Other arguments for the `run_sweep_continuous.py` script are
shown using the `-h` option:

```bash
usage: run_sweep_continuous.py [-h] [-l LOG_DIR] [-s WINDOW_START] [-e WINDOW_END] [-t TIMEOUT] [-j PROCESSES] [-p POLICIES [POLICIES ...]] [-c CLUSTER_SPEC [CLUSTER_SPEC ...]]
[--num_gpus_per_server NUM_GPUS_PER_SERVER] [--seeds SEEDS [SEEDS ...]] [-i INTERVAL] [-f FIXED_JOB_DURATION]
[--cutoff-throughputs-file CUTOFF_THROUGHPUTS_FILE] [--throughputs-file THROUGHPUTS_FILE] [-m] [--generate-multi-priority-jobs]
[--simulate-steady-state] [--solver {ECOS,GUROBI,SCS}] [-v] [--checkpoint-threshold CHECKPOINT_THRESHOLD]
[--profiling_percentages PROFILING_PERCENTAGES [PROFILING_PERCENTAGES ...]] [--num_reference_models NUM_REFERENCE_MODELS [NUM_REFERENCE_MODELS ...]]
[--ideal] [-a THROUGHPUT_LOWER_BOUND] [-b THROUGHPUT_UPPER_BOUND] [-n NUM_DATA_POINTS] [-u UTILIZATION_THRESHOLD]

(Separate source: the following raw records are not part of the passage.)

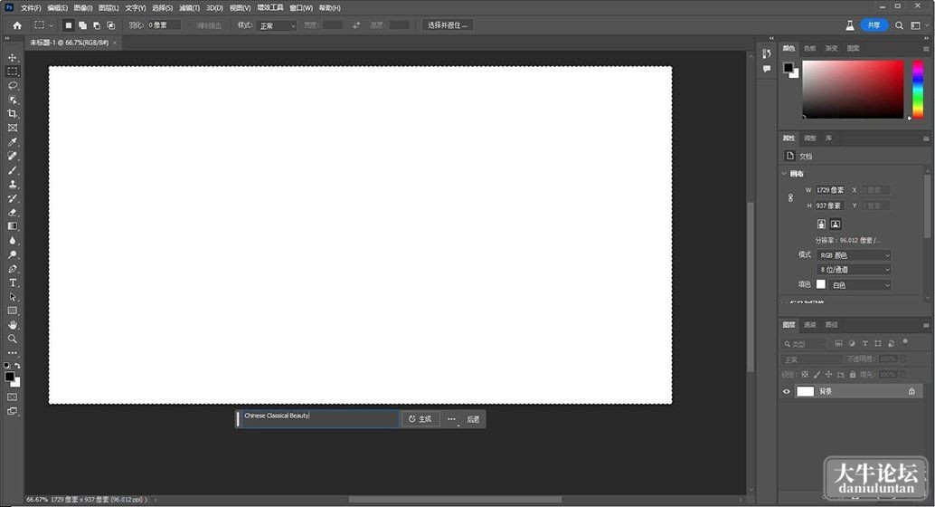The image size is (935, 507).
Task: Click the 生成 generate button
Action: 420,419
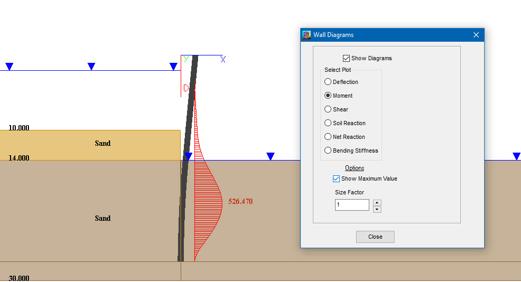
Task: Click the red D marker beside wall
Action: tap(186, 88)
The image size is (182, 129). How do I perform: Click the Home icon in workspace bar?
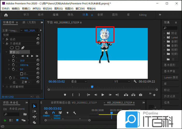(x=6, y=15)
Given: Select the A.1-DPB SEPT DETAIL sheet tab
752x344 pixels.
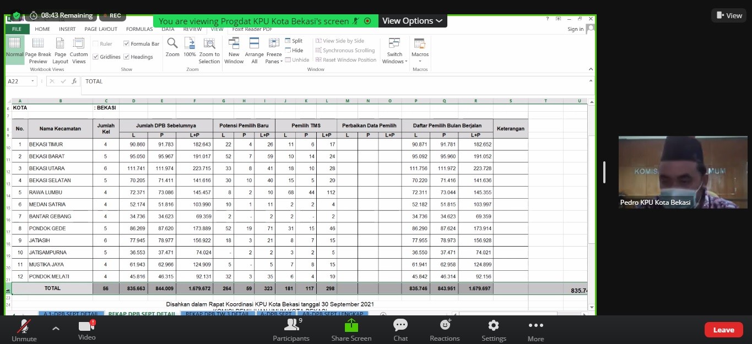Looking at the screenshot, I should [70, 314].
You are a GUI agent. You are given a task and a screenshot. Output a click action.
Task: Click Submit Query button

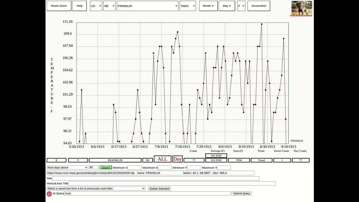[x=241, y=193]
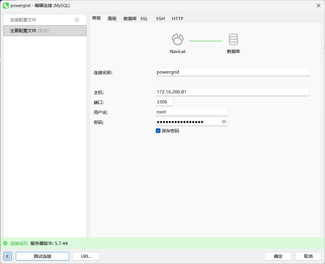Click the add connection profile plus icon
Image resolution: width=325 pixels, height=264 pixels.
tap(77, 20)
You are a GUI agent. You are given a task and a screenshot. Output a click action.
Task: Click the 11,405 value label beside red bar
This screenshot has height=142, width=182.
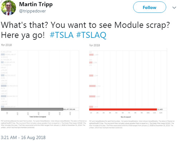(x=160, y=109)
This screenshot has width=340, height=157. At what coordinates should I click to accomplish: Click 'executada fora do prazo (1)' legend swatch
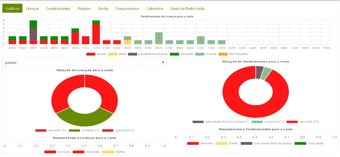(198, 122)
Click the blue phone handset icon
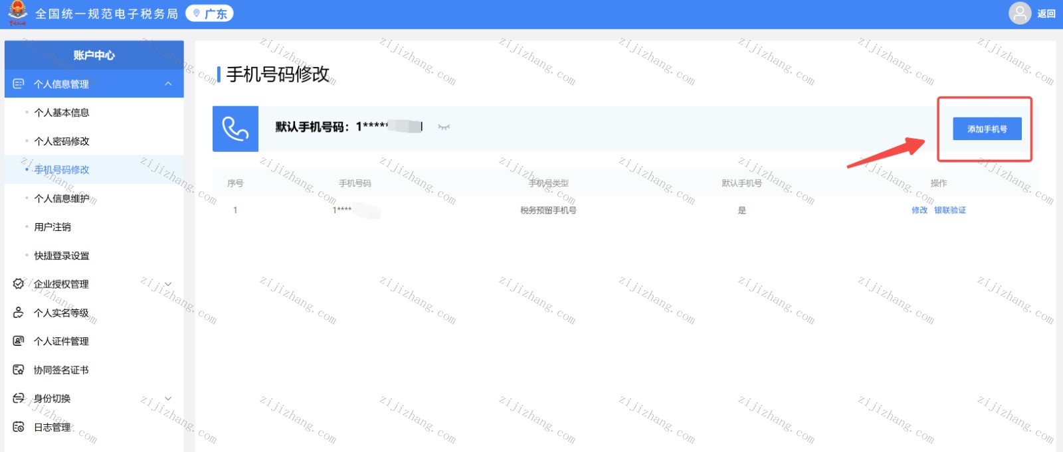 tap(235, 129)
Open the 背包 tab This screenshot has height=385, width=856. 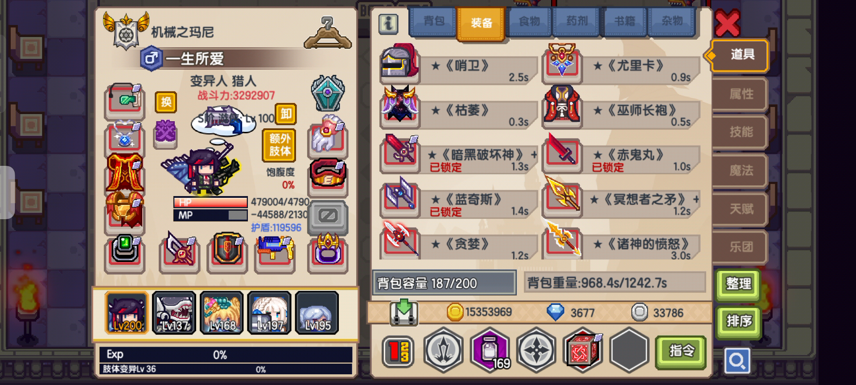[433, 21]
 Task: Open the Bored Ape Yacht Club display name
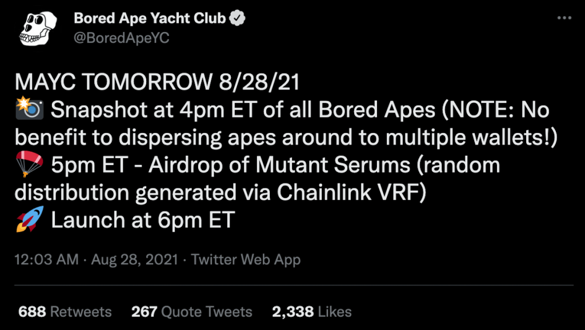pyautogui.click(x=150, y=19)
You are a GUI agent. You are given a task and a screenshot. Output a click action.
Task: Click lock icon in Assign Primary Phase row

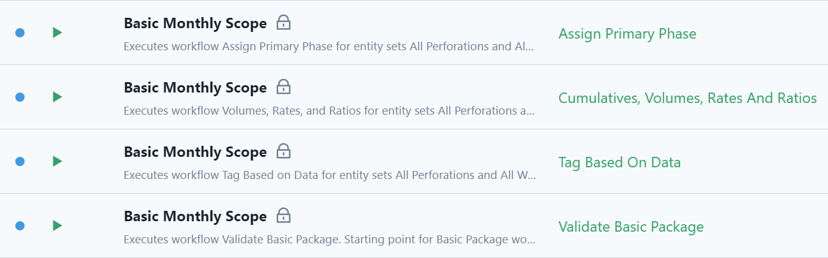pyautogui.click(x=283, y=23)
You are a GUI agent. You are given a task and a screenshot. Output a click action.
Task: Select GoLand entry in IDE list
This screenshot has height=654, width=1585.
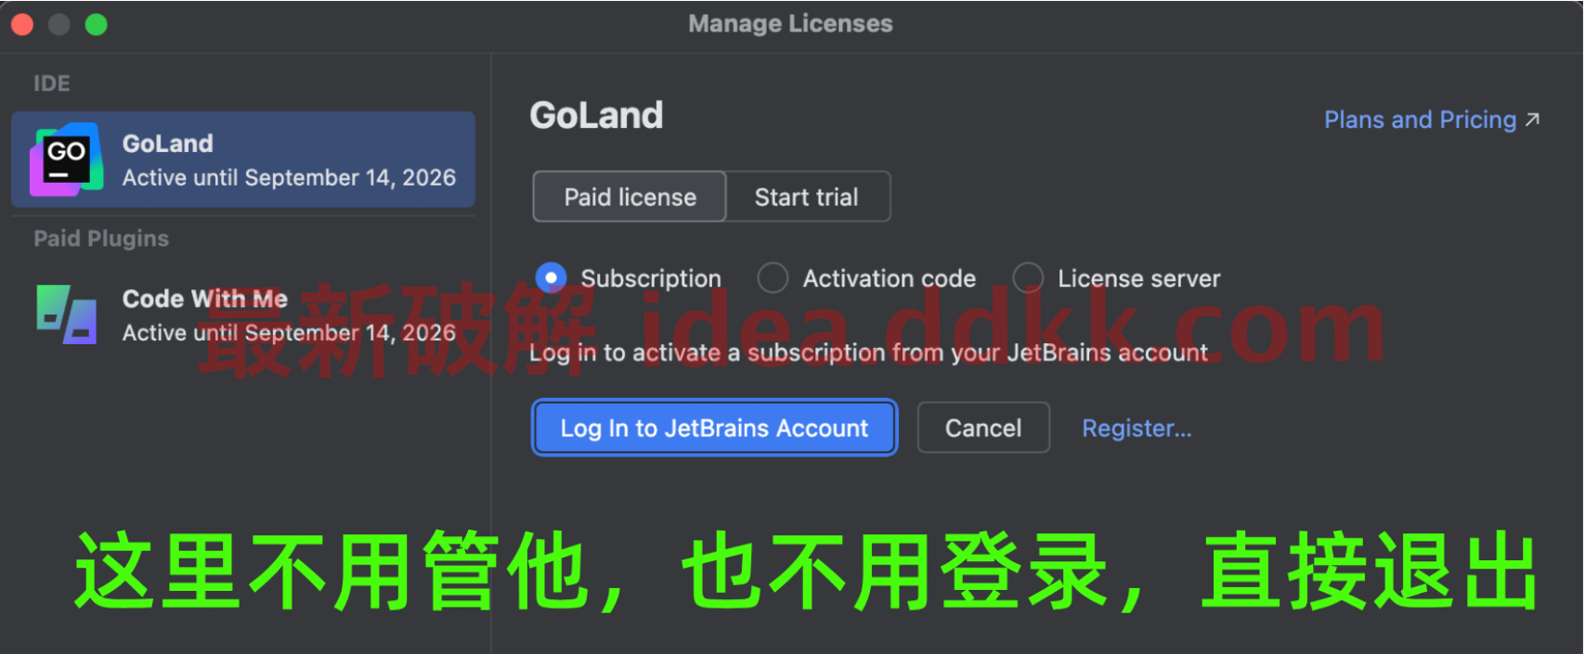pyautogui.click(x=243, y=160)
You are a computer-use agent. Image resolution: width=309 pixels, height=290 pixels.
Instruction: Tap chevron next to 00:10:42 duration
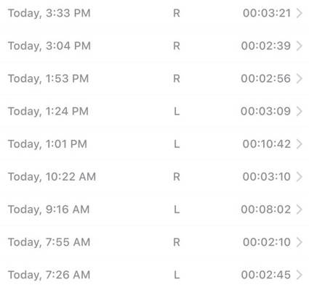click(x=300, y=144)
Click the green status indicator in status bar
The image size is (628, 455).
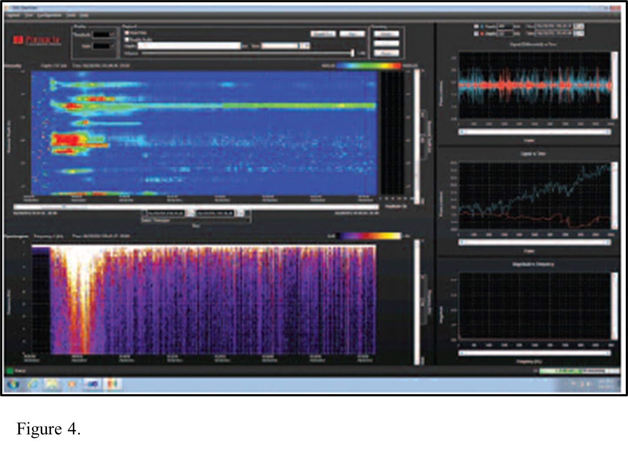click(9, 371)
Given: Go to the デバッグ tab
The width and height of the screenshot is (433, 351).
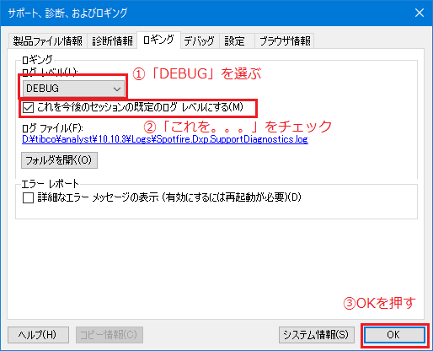Looking at the screenshot, I should click(200, 41).
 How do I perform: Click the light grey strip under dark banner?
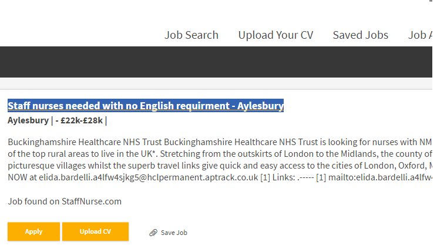[x=216, y=83]
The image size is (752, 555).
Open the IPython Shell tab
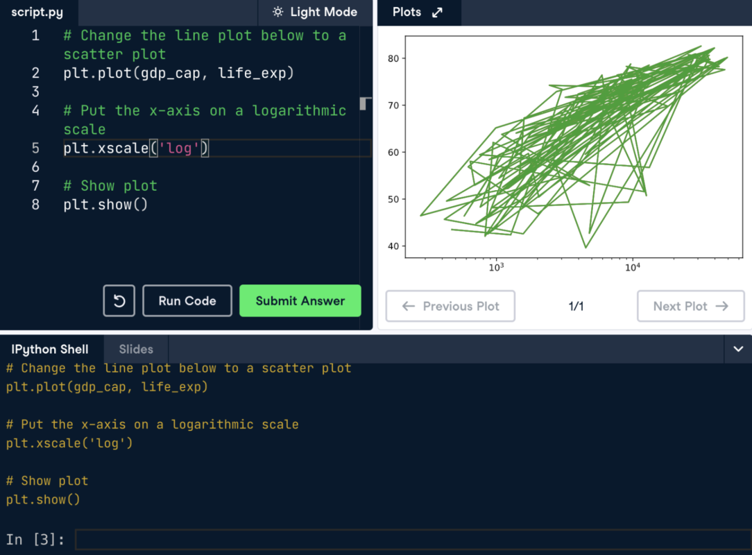pos(50,349)
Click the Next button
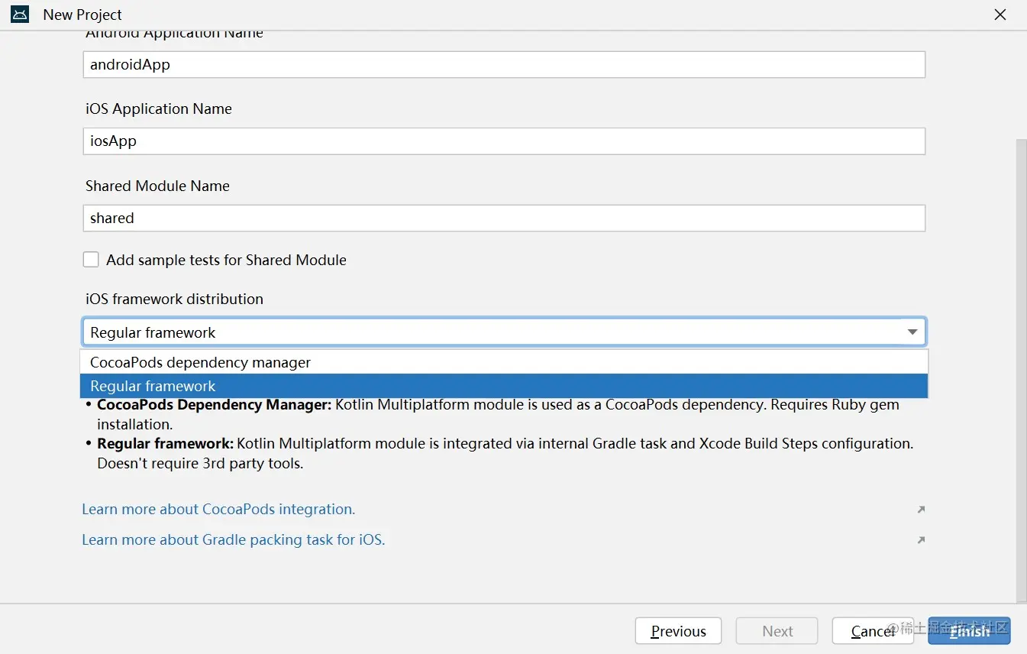The height and width of the screenshot is (654, 1027). pos(777,631)
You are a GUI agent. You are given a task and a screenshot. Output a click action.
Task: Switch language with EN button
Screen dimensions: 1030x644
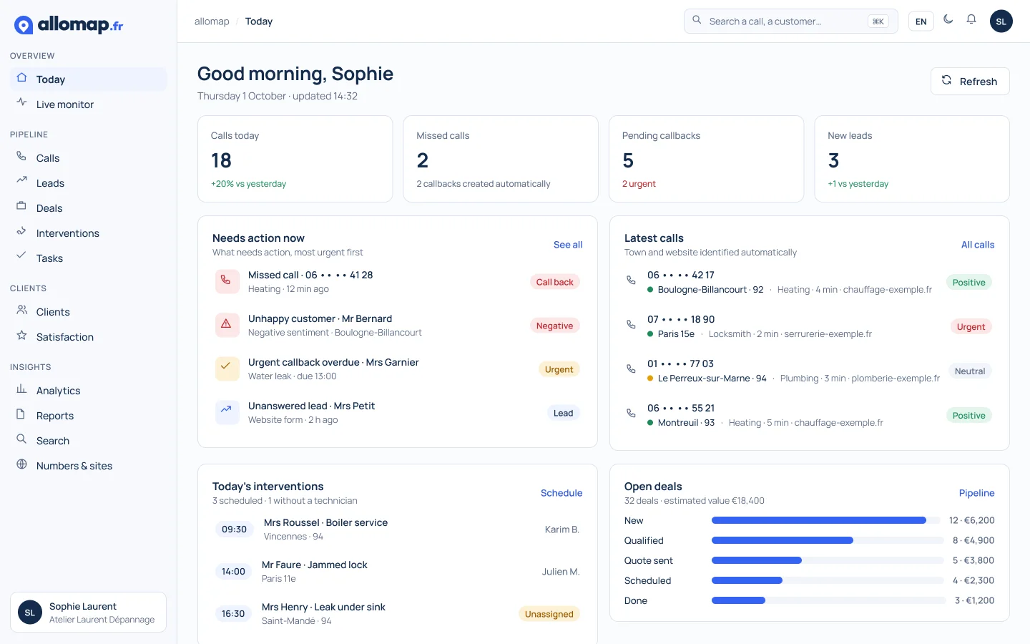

Sweep through lambda values

optional arguments:
-h, --help show this help message and exit
-l LOG_DIR, --log-dir LOG_DIR
Log directory
-s WINDOW_START, --window-start WINDOW_START
Measurement window start (job ID)
-e WINDOW_END, --window-end WINDOW_END
Measurement window end (job ID)
-t TIMEOUT, --timeout TIMEOUT
Timeout (in seconds) for each run
-j PROCESSES, --processes PROCESSES
Number of processes to use in pool (use as many as available if not specified)
-p POLICIES [POLICIES ...], --policies POLICIES [POLICIES ...]
List of policies to sweep
-c CLUSTER_SPEC [CLUSTER_SPEC ...], --cluster-spec CLUSTER_SPEC [CLUSTER_SPEC ...]
Cluster specification in the form of #v100s:#p100s:#k80s
--num_gpus_per_server NUM_GPUS_PER_SERVER
Cluster specification in the form of #v100s:#p100s:#k80s
--seeds SEEDS [SEEDS ...]
List of random seeds
-i INTERVAL, --interval INTERVAL
Interval length (in seconds)
-f FIXED_JOB_DURATION, --fixed-job-duration FIXED_JOB_DURATION
If set, fixes the duration of all jobs to the specified value (in seconds)
--cutoff-throughputs-file CUTOFF_THROUGHPUTS_FILE
If set, uses the attached cutoff_throughputs JSON file in sweep to limit args run
--throughputs-file THROUGHPUTS_FILE
Oracle throughputs file
-m, --generate-multi-gpu-jobs
If set, generates multi-GPU jobs according to a pre-defined distribution
--generate-multi-priority-jobs
If set, generates some jobs with higher priority
--simulate-steady-state
If set, adds as many jobs as there are workers before beginning the simulation.
--solver {ECOS,GUROBI,SCS}
CVXPY solver
-v, --verbose Verbose
--checkpoint-threshold CHECKPOINT_THRESHOLD
Checkpoint threshold, None if checkpointing is disabled. Checkpoint is created after this job ID is added.
--profiling_percentages PROFILING_PERCENTAGES [PROFILING_PERCENTAGES ...]
Percentages of machines dedicated to profiling co-located job pairs
--num_reference_models NUM_REFERENCE_MODELS [NUM_REFERENCE_MODELS ...]
Number of reference models to use when estimating throughputs
--ideal Run allocations 100% ideally

Automatic sweep:
-u UTILIZATION_THRESHOLD, --utilization-threshold UTILIZATION_THRESHOLD
Utilization threshold to use when automatically sweeping lambdas

Sweep over fixed range:
-a THROUGHPUT_LOWER_BOUND, --throughput-lower-bound THROUGHPUT_LOWER_BOUND
Lower bound for throughput interval to sweep
-b THROUGHPUT_UPPER_BOUND, --throughput-upper-bound THROUGHPUT_UPPER_BOUND
Upper bound for throughput interval to sweep
-n NUM_DATA_POINTS, --num-data-points NUM_DATA_POINTS
Number of data points to sweep through
```

To evaluate policies on static traces (jobs only added to the cluster at the start
of the trace), one can use the `scripts/sweeps/run_sweep_static.py` script, which
runs different policies on multiple _static_ traces, generated using different
seeds and numbers of jobs.

For more detailed instructions on how to reproduce results from the OSDI paper,
see [EXPERIMENTS.md](EXPERIMENTS.md).